Dizziness, nausea and rashes — customers who used Organigram cannabis products in 2016 have complained of these symptoms to the Halifax law firm Wagners.
The firm said it has been contacted by 176 people across Canada expressing interest in a class action lawsuit, in addition to the representative plaintiff, Dawn Rae Downton.
Downton is a Halifax writer who smoked and ate Organigram cannabis in 2016 to help her sleep. She said she was sick for about one year afterwards.
“I had my head in the toilet for most of 2016, pretty well day and night,” said Downton in an interview. “When you’re vomiting multiple times every day, you get pretty messed up.”
On Jan. 18, the Supreme Court of Nova Scotia certified the case as a class action proceeding.

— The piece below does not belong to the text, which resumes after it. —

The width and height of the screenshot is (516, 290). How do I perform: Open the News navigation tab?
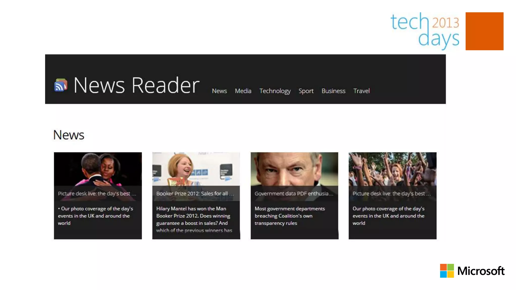coord(219,91)
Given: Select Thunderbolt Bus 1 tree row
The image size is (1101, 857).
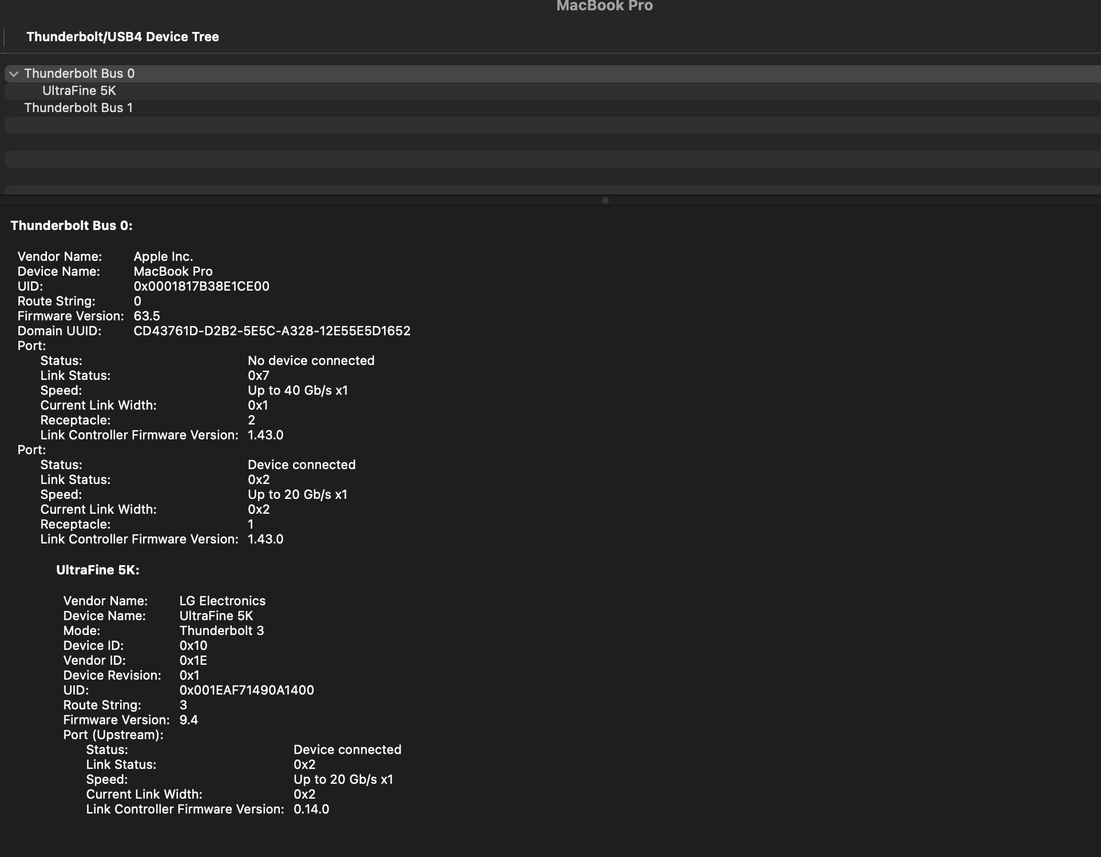Looking at the screenshot, I should pyautogui.click(x=78, y=108).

Health Canada found Organigram products contained trace amounts of unauthorized pesticides myclobutanil and bifenazate. In December 2016 and January 2017, Organigram made two voluntary recalls and acknowledged the contaminants.
4,000 potential members
Organigram is one of the licensed producers that signed a supply agreement with the NSLC, but it also sells products in other provinces.
Maddy Carter, a lawyer for Wagners who is representing the plaintiffs, said there are between 4,000 and 5,000 people in Canada who are potential class members in the action.

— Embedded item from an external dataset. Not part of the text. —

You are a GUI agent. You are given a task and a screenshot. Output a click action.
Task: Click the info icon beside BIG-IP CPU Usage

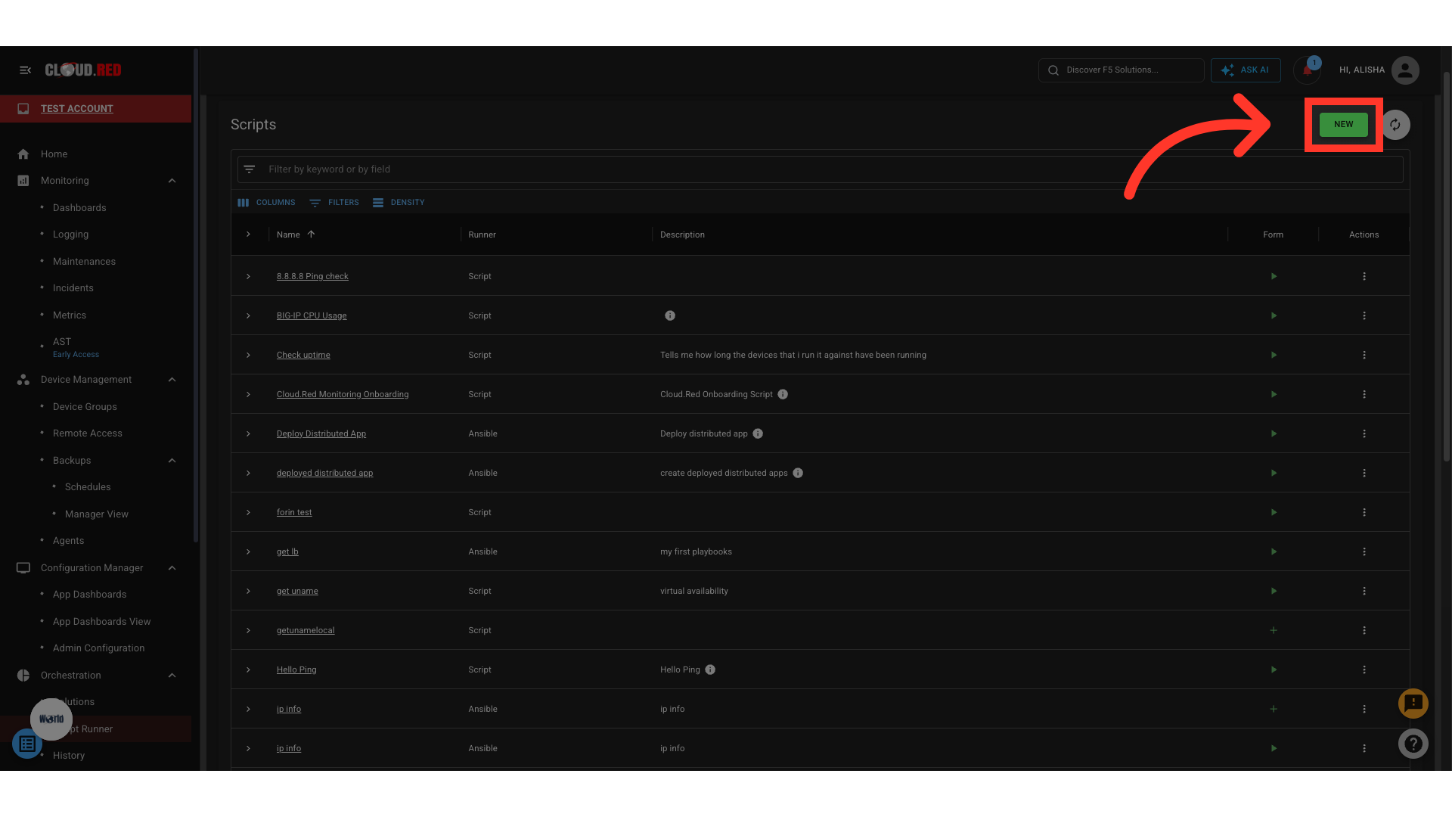(x=670, y=315)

“We’re obviously very confident,” said Carter. “There’s not a lot to dispute around the fact that the cannabis had these two contaminants in it. It’s not permitted. It’s not legal.”
Although these pesticides are not permitted in cannabis products, they are allowed for use on food crops. Regarding myclobutanil specifically, Health Canada said in a statement there is a low risk of serious health issues when inhaling the pesticide in a combustive form.

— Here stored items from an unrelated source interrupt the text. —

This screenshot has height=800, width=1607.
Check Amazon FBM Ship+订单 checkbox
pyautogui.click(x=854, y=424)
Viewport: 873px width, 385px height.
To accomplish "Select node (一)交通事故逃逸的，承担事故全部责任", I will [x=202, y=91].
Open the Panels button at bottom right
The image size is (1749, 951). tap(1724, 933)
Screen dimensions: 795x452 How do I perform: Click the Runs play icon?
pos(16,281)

Health Canada and Organigram declined requests for interviews.
“The company intends to vigorously defend itself against this class action,” reads a statement released Monday by Organigram.
The statement by the Moncton-based company said all Organigram products undergo testing at a laboratory approved by Health Canada, which permits the use of 22 pesticides on cannabis products.
After the two Organigram recalls, as well as a recall by the cannabis company Mettrum just months earlier, Health Canada introduced mandatory pesticide testing for cannabis products. This regulation came into effect Jan. 2.
As reimbursement for the recall, Organigram gave credits to clients to buy other products. The company spent approximately $2 million on these credits, according to a 2017 financial statement.
The class action will seek compensation for physical injuries and punitive damages. There is no information yet about the amount of compensation or damages that the plaintiffs are seeking. A trial date has not yet been set.
In line with its brand name, Organigram said in October 2018 that its medicinal plants and growing process were recertified as organic.
“I chose them because the name itself suggests it is organic,” Downton said.
Regarding the use of banned pesticides, she said “it just seemed to be not a very classy thing for them to do.”